How to choose a left-add$(X)$-approximation with a certain property

Question

Let $A$ be an artin algebra and $X,Y$ in mod-$A$. Suppose $0\rightarrow Y \stackrel{\alpha}{\rightarrow} X^n\stackrel{\beta}{\rightarrow} X^m$ is exact.

Set $C:=Coker(\alpha)$ (as module) and $c:=coker(\alpha)$ (as a map).

Why is it then possible to choose a left-$add(X)$-approximation $\varphi:C\rightarrow X^{\widehat{m}}$ (this means that the induced map Hom$_A(X^{\widehat{m}},Z)\rightarrow$Hom$_A(C,Z)$ is surjective for all $Z\in add(X)$) with the property that the sequence $0\rightarrow Y \stackrel{\alpha}{\rightarrow} X^n\stackrel{\gamma}{\rightarrow} X^{\widehat{m}}$, with $\gamma:=\varphi\circ c$, is still exact?
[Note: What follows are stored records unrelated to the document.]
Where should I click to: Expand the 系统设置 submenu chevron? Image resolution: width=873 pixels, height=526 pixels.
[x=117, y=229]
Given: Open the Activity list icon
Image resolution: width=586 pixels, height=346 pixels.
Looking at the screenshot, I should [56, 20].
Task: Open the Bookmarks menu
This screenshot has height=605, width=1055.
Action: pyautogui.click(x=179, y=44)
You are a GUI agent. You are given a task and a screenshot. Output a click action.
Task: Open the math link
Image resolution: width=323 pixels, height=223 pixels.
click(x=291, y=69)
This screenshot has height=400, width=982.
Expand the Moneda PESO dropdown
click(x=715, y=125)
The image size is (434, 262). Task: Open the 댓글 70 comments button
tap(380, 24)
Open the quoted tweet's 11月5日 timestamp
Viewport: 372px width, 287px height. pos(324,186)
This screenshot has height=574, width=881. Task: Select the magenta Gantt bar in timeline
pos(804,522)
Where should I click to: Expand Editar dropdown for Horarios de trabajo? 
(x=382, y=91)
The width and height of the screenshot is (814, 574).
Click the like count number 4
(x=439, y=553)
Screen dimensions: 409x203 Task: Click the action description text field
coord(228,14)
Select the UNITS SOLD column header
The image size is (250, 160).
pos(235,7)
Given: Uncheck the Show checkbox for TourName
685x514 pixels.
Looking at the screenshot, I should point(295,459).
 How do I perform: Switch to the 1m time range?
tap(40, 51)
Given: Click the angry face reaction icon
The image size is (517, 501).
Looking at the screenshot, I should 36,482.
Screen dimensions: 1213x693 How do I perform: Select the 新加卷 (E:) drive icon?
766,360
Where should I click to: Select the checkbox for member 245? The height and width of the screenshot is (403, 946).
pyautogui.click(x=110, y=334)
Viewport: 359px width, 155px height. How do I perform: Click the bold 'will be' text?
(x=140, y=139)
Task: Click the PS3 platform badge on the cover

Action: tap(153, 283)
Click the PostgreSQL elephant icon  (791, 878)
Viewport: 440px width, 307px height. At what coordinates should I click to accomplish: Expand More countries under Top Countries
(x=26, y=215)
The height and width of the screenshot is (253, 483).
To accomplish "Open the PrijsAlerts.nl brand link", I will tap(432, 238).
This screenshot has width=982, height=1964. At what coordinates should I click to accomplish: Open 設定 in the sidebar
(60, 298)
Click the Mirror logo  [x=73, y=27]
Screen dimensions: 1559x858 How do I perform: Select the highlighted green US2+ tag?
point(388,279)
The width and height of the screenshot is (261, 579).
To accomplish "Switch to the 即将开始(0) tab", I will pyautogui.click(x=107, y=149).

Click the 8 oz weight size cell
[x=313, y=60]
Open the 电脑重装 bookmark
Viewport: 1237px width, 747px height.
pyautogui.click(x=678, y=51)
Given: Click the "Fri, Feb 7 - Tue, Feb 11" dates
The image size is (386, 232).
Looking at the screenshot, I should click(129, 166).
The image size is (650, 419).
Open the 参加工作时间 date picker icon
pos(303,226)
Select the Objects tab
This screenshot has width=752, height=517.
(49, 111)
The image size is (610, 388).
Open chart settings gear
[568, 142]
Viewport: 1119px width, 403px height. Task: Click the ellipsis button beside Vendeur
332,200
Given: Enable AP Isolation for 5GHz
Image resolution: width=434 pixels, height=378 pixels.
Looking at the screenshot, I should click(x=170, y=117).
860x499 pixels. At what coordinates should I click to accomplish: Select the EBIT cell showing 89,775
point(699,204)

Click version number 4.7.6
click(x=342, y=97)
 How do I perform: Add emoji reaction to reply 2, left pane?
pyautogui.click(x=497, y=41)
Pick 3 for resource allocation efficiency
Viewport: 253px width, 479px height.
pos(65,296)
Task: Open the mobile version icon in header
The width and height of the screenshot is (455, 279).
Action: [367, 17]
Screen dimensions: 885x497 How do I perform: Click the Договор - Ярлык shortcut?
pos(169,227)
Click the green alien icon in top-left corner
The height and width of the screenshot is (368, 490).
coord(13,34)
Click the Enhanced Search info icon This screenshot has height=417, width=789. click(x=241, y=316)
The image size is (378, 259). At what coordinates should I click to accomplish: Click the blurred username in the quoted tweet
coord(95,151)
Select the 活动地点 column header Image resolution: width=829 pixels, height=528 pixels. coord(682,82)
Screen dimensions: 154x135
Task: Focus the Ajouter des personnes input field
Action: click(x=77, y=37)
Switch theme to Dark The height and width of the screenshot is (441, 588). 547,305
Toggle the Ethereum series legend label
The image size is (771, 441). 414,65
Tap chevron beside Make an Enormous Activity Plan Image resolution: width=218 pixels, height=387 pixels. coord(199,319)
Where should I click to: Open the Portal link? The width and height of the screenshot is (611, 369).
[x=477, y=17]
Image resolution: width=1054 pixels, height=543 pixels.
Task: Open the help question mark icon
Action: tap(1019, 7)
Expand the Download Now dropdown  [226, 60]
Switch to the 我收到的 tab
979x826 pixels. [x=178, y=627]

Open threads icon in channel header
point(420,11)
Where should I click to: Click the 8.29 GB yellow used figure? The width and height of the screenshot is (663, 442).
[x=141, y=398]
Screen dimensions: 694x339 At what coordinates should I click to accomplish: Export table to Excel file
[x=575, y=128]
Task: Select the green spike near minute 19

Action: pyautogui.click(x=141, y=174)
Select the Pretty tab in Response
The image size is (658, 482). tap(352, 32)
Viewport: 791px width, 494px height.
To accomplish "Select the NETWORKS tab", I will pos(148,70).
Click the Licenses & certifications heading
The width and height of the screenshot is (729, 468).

Thank you for your effort.

Answer 1

The original sequence being exact at $X^n$ is equivalent to the map $\theta:C\to X^m$ induced by $\beta$ being injective.

If $\varphi:C\to X'$ is any left $\text{add}(X)$-approximation, then $\theta$ factors through $\varphi$, and so $\varphi$ must also be injective, and the resulting sequence $0\to Y\to X^n\to X'$ is exact.

Answer 2

First, note that there always exists a left-$add(X)$-approximation $\varphi:C\to X^{\widehat{m}}$ for any module $C$ in mod-$A$. This comes from the fact that $Hom_A(C,X)$ is a finitely generated module over the (implicit) base ring $k$; if $f_1, \ldots, f_r$ are generators, then the map given in matrix form by $(f_1, \ldots, f_r)^t$ from $C$ to $X^r$ is an approximation.

Next, under the assumption of the question, we can prove that this $\varphi$ is injective. Indeed, since the sequence $0\to Y\stackrel{\alpha}{\to} X^n \stackrel{\beta}{\to} X^m$ is exact, we have that $C$ is isomorphic to the image of $\beta$. As a consequence, there is an injection $j:C\to X^m$. Since $\varphi$ is a left-$add(X)$-approximation, $j$ factors through $\varphi$ (meaning that there is a $g:X^{\widehat{m}}\to X^m$ such that $g\varphi=j$). Since $j$ is injective, $\varphi$ has to be as well.

Finally, we only have to concatenate the exact sequences $0\to Y \stackrel{\alpha}{\to} X^n \to C \to 0$ and $0\to C \stackrel{\varphi}{\to} X^{\widehat{m}}$ to obtain the exact sequence $0\to Y \stackrel{\alpha}{\to} X^n \to X^{\widehat{m}}$.